*** Opening of MATERIAL FOR THE TASK ***

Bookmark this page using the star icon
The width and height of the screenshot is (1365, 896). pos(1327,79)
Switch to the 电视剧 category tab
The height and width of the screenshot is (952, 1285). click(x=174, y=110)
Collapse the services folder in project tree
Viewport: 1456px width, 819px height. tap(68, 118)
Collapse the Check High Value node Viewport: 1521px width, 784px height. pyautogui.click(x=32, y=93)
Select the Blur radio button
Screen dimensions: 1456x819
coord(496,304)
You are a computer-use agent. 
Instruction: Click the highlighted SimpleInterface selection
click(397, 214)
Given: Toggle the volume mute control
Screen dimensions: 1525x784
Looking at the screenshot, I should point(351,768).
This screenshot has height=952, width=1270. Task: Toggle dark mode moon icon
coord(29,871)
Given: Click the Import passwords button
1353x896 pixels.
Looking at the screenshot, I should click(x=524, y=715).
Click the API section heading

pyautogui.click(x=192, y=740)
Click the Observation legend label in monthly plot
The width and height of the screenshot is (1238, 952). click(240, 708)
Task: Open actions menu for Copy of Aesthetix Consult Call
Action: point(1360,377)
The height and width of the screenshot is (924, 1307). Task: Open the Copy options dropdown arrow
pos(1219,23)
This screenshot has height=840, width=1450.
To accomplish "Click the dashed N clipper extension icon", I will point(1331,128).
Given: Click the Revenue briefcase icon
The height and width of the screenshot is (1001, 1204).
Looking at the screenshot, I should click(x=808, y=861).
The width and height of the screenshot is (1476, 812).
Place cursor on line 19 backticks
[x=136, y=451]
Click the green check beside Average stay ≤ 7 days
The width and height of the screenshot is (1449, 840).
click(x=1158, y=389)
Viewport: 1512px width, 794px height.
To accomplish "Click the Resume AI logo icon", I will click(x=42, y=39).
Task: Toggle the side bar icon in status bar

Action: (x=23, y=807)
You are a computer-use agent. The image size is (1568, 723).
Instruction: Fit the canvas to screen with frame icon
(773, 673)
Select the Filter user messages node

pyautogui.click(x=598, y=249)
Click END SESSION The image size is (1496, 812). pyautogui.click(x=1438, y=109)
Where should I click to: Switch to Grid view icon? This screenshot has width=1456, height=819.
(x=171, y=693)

*** Close of MATERIAL FOR THE TASK ***

ABOUT THIS EXERCISE - Give the count of lines in the listing that hold the word "computer", with no other text.

RESPONSE AREA - 2